The Chinese dragon is definitely testing it’s wings but will it be allowed to fly?

China guides renminbi to fresh high against US dollar

By Simon Rabinovitch in Beijing

The Chinese renminbi marched to a record high against the US dollar on Thursday, adding to a recent burst of appreciation and spurring talk that Beijing is poised to soon let the currency trade more freely.

Over the past three weeks the renminbi has gained 0.6 per cent against the dollar, an unusually fast rise for the tightly controlled Chinese currency and one that has come even as the dollar has been relatively strong.

The renminbi’s upward trajectory continued on Thursday after a three-day public holiday, with the central bank setting a record high in its daily fixing of the reference rate for the currency. During the day’s trading, the renminbi reached 6.1537 against the dollar, its strongest ever.

The mini-surge has fuelled speculation that the People’s Bank of China could be preparing the ground for a more flexible exchange rate mechanism.

Currently, the renminbi can rise or fall by 1 per cent from a daily reference rate fixed in the morning by the central bank. Analysts say this trading band may soon be widened to 2 per cent, a gesture by Beijing to show that it wants to move towards a more market-determined exchange rate.

Yi Gang, a central bank deputy governor, said last month that an increase in the renminbi’s floating band was probable “in the near future”.

It would be the second year in a row that the central bank has widened the trading band, having doubled it from 0.5 per cent to 1 per cent last April.

By pushing the renminbi higher, the central bank could be attempting to guide the currency to a level where it is as likely to fall as to rise against the dollar in order to ensure that a wider band does not simply invite traders to bet on appreciation.

“The recent moves may reflect a strategy to accelerate the search for the equilibrium value to eventually dash the one-way plays,” analysts at Citi wrote in a recent note to clients.

Nevertheless, it is easy to overstate the significance of the potential shift to a wider trading band, according to Mark Williams and Wang Qinwei, analysts at Capital Economics.

In a research note on Thursday, they showed that the renminbi’s 1 per cent trading band was already wide enough to accommodate the normal daily fluctuations of completely free-floating currencies such as the dollar and the euro.

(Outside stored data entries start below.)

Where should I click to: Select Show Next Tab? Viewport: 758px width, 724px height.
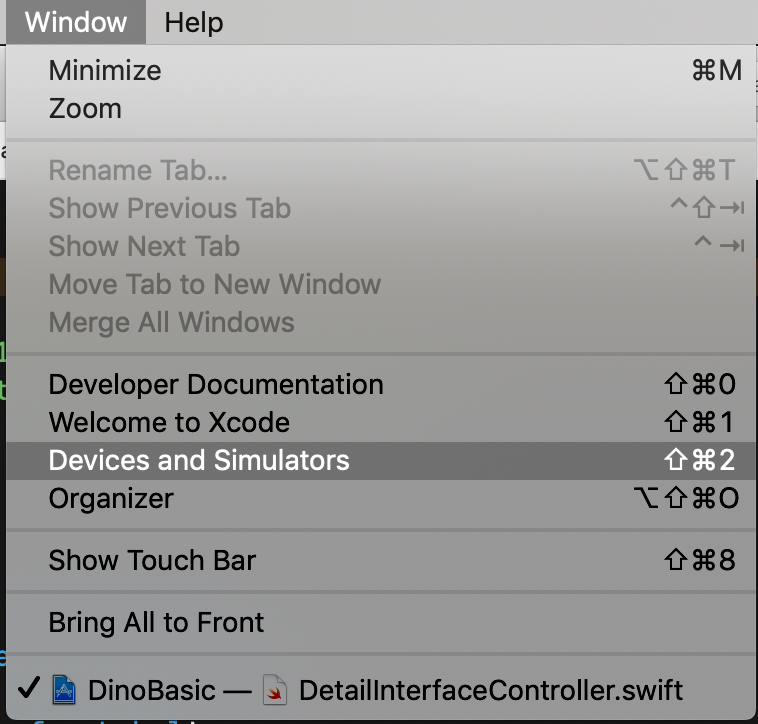(381, 246)
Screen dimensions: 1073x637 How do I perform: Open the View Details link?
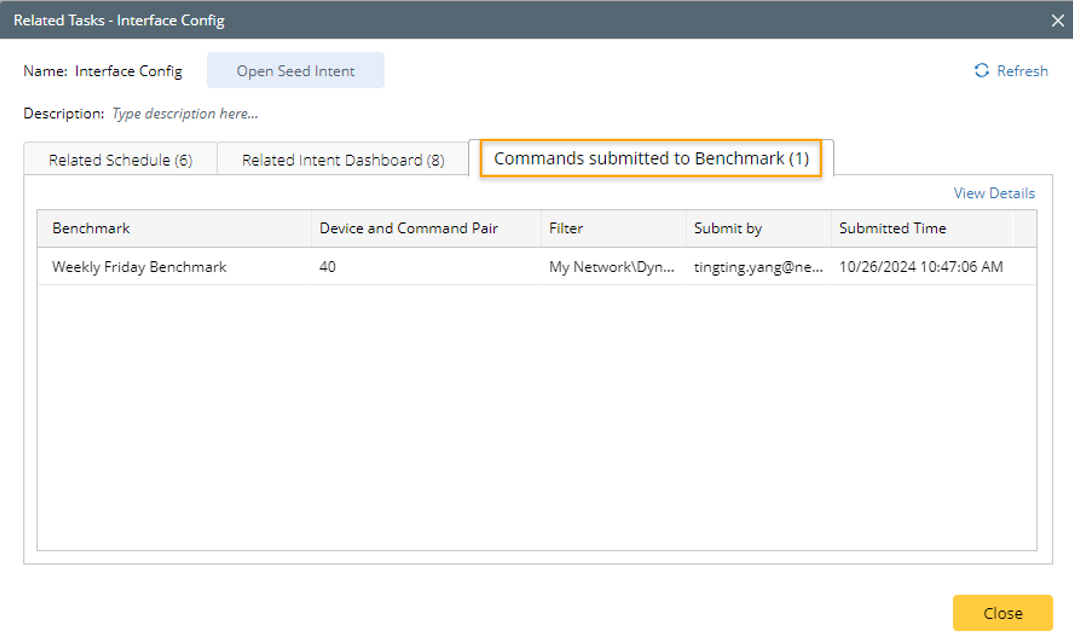pos(994,193)
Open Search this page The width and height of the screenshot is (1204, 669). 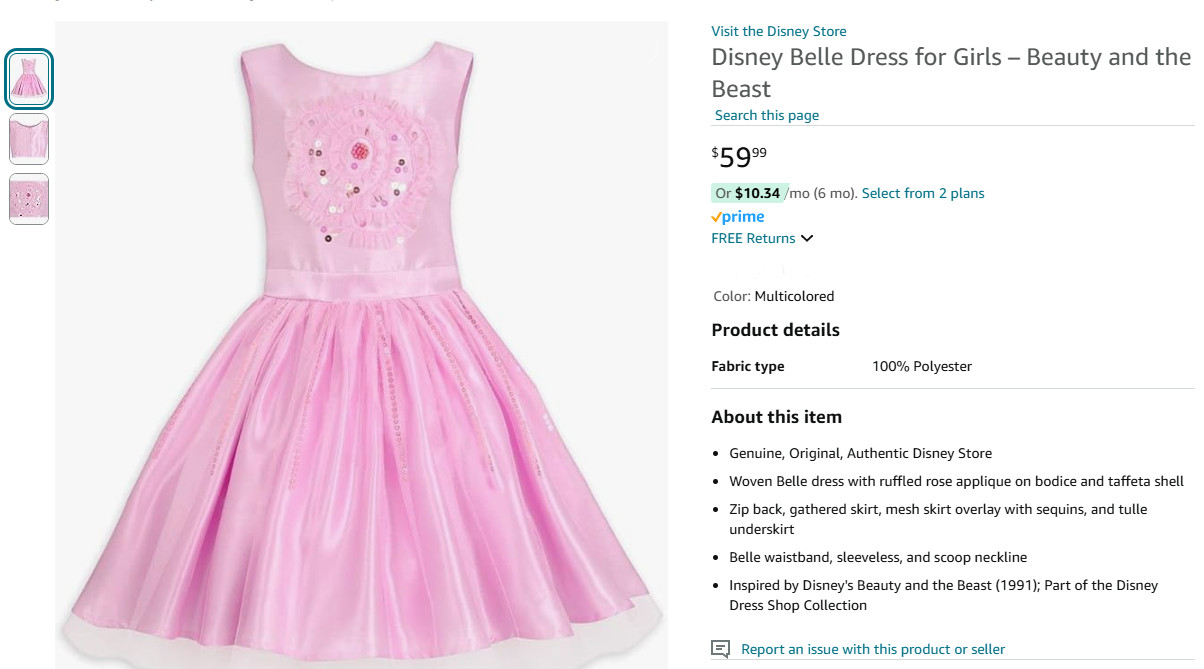(x=766, y=115)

The limiting factor in the renminbi’s movement has not been the trading band but rather the central bank’s daily fixing of the currency. Even when pressure for the renminbi to appreciate is strong, as it has been this year, the central bank has continually guided the currency back to a weaker level with its daily fixing and also intervened to buy up the foreign exchange streaming into China, Messrs Williams and Wang said.

“How fast the currency moves over the medium term is determined by how [the central bank] sets the reference rate, not the size of the trading band,” they said.